• [WHAT IS NEEDED]:
Once you have located the line containing "Click the globe home page icon" in the material below, return it exactly along with each line after it through the line containing "Image resolution: width=610".

[[ DATA UNDER STUDY open ]]

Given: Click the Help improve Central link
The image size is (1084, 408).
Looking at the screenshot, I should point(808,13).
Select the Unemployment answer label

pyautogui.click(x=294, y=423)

[[ DATA UNDER STUDY closed ]]
[[ DATA UNDER STUDY open ]]

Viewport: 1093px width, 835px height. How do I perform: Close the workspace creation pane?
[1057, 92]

[[ DATA UNDER STUDY closed ]]
[[ DATA UNDER STUDY open ]]

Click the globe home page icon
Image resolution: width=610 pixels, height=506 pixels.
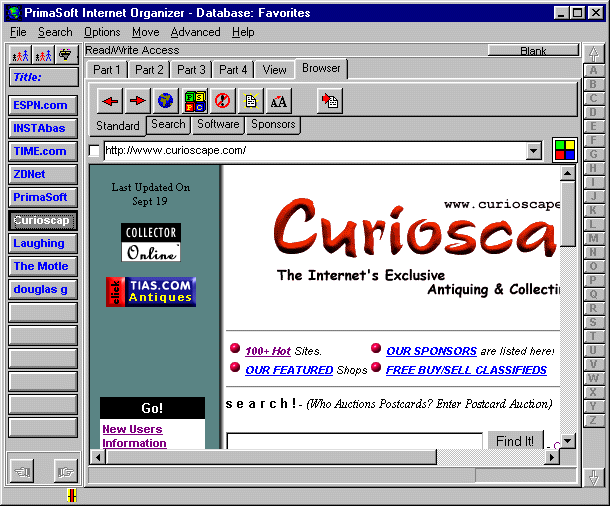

[[ DATA UNDER STUDY closed ]]

• [RESULT FOR THIS TASK]:
Click the globe home page icon
Image resolution: width=610 pixels, height=506 pixels.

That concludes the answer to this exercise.